Currently, the development of master's in law programs relies mainly on deploying advanced and expensive graphics processing units (GPUs) from the likes of Nvidia and Advanced Micro Devices in data centers for projects that handle large volumes of raw data, giving well-funded big tech companies and well-funded startups a major advantage, according to Yang. Entrance to the Hong Kong Polytechnic University's Hung Hom campus, where artificial intelligence scientist Yang Hong-hsia is a professor in the School of Computing. Photo: Sun Yong
Yang said she and her colleagues are proposing a “model-over-model” approach to LLM development, which entails a distributed paradigm in which developers train small models across thousands of specific domains, such as code generation, advanced data analysis and specialized AI agents.
These smaller models are then evolved into larger, more comprehensive LLMs (also called foundational models).Yang noted that this approach could potentially reduce the computational requirements at each stage of the LLM development.
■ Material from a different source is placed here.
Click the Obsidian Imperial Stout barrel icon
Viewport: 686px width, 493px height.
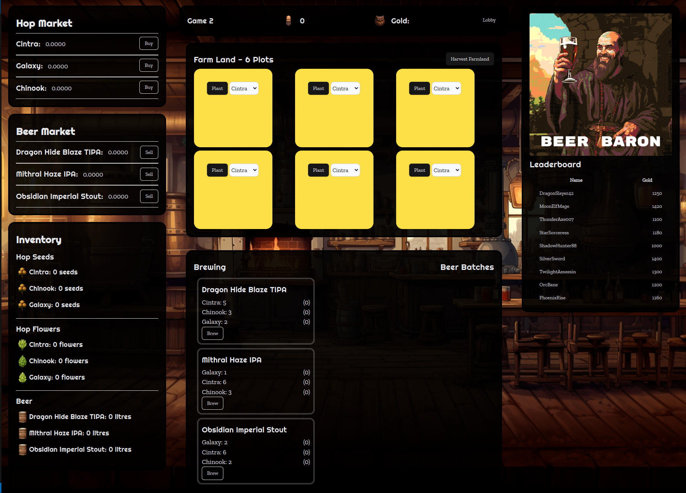click(x=23, y=449)
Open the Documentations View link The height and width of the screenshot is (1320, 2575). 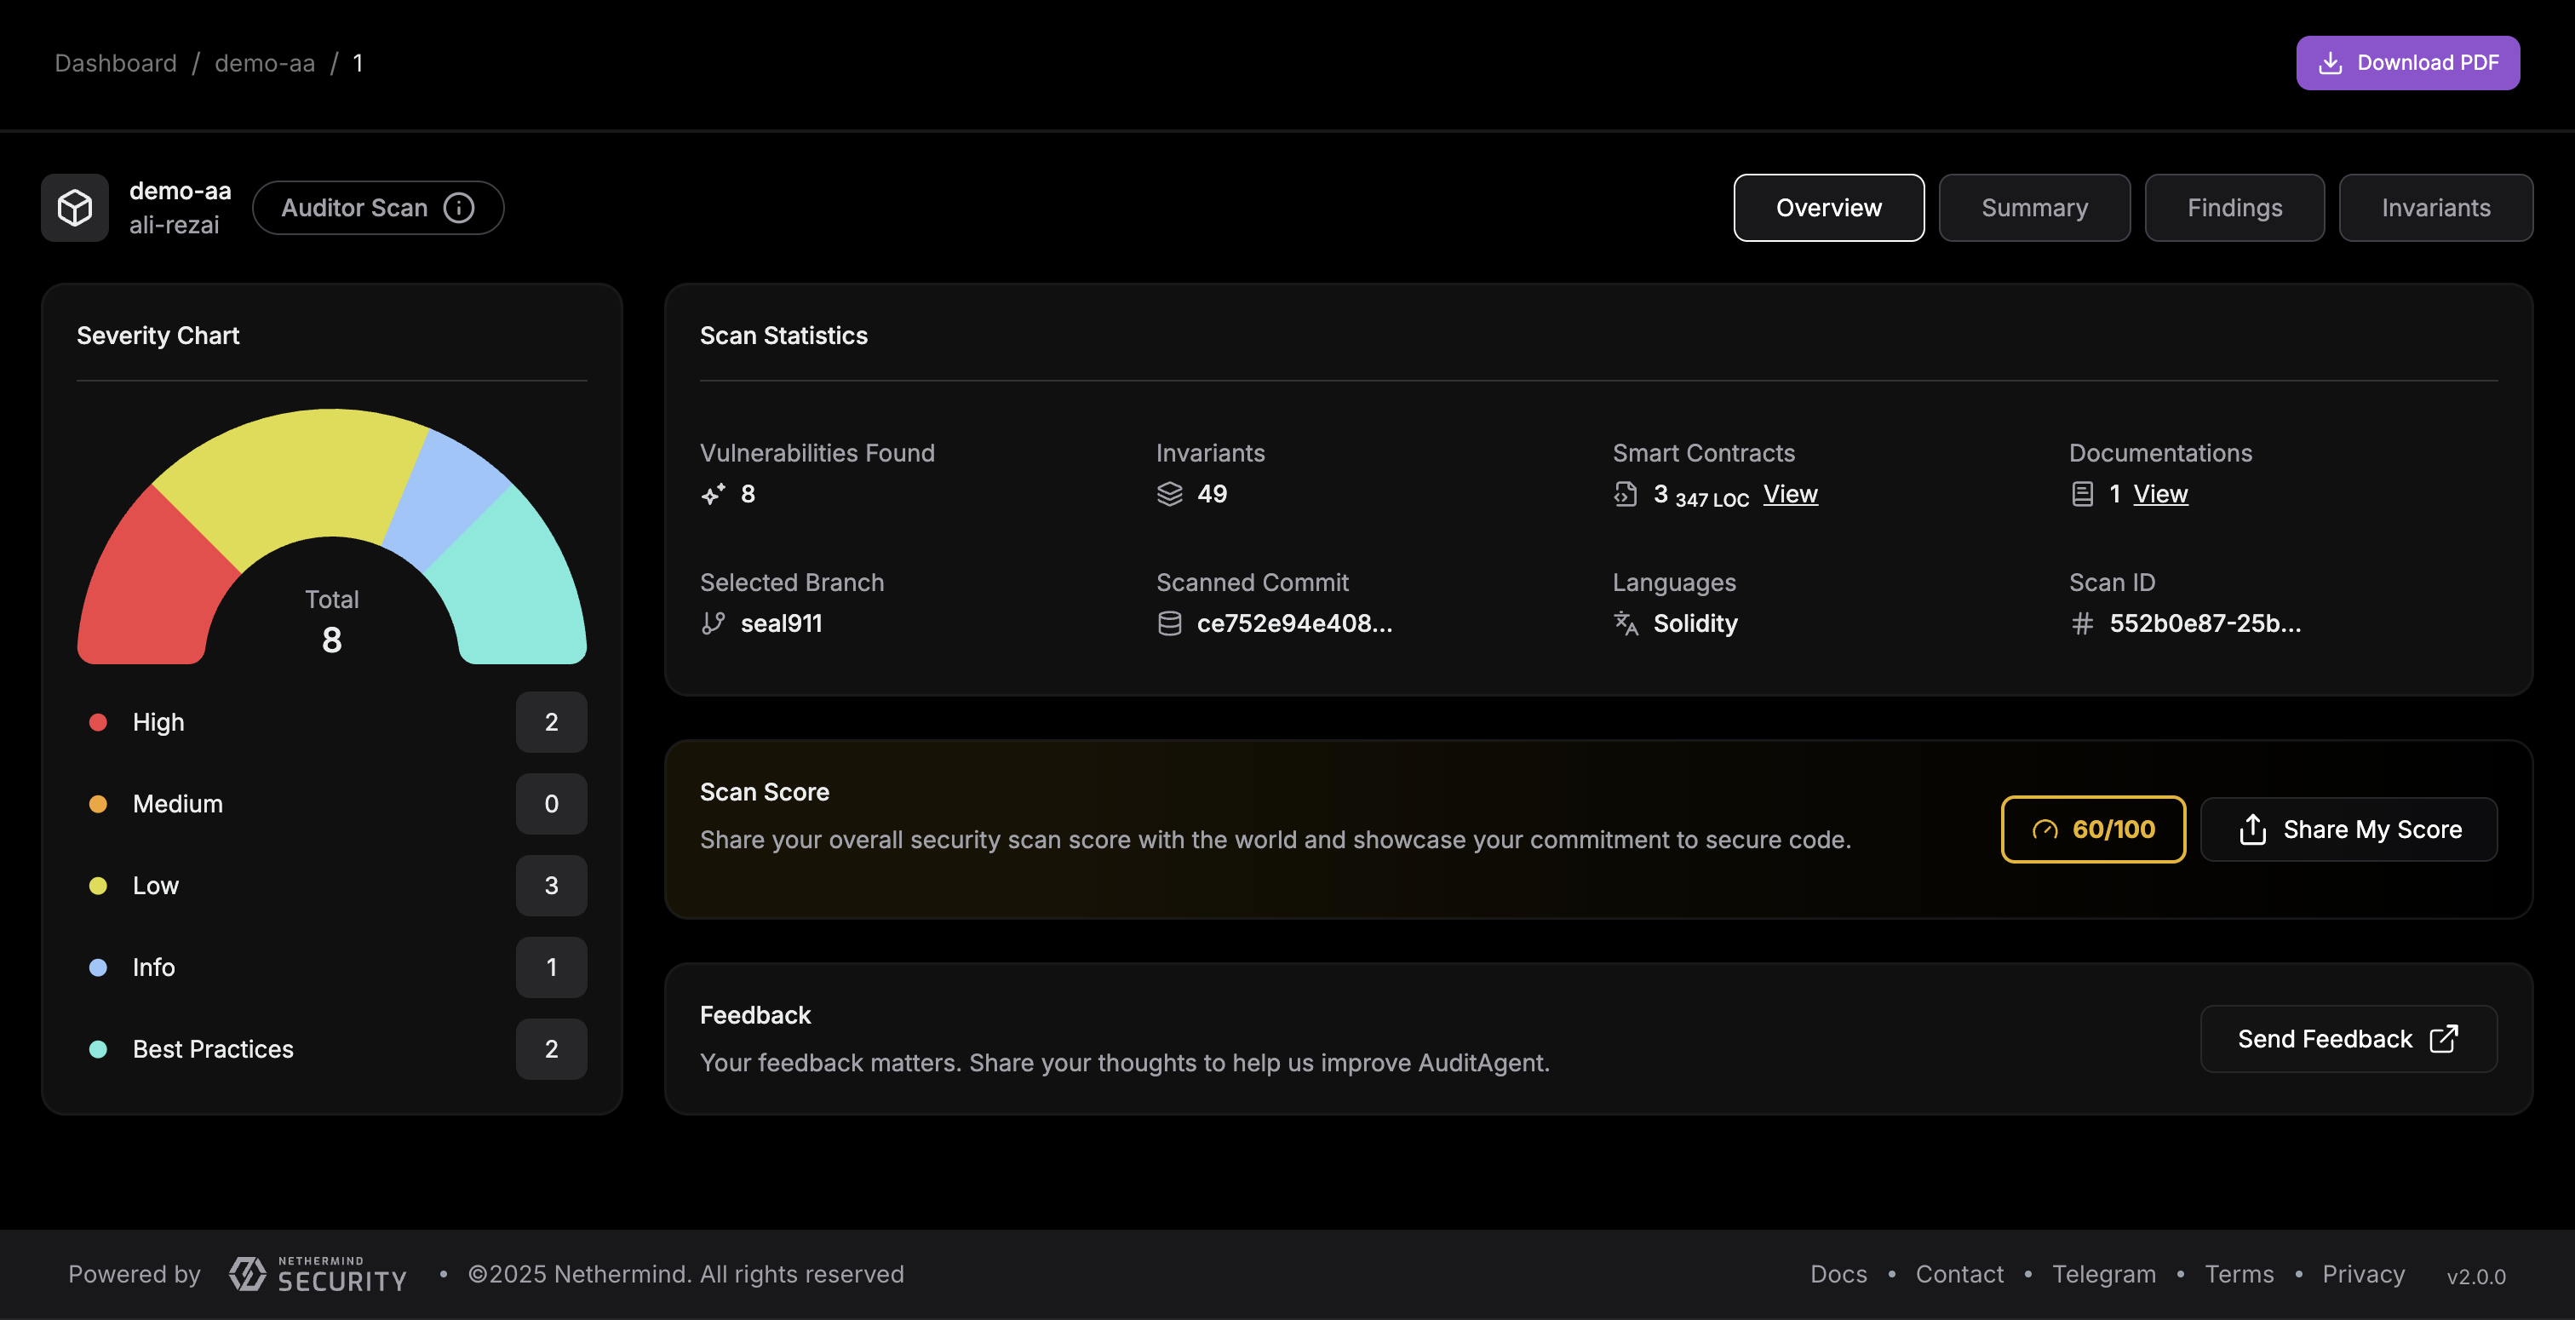point(2160,494)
Domain-specific models, typically limited to 13 billion parameters (a machine learning term referring to the variables present in an AI system during training that help establish how data prompts lead to desired outputs), can achieve performance on par with or better than OpenAI's latest GPT-4 model while using far fewer GPUs, around 64 to 128 cards.
This paradigm makes LLM development more accessible to university labs and small and medium-sized enterprises, Yang said. Evolutionary algorithms then evolve these domain-specific models, eventually building a comprehensive foundational model, he said.
The successful launch of such an LLM development in Hong Kong would be a major win for the city as the city strives to become a hub of innovation and technology.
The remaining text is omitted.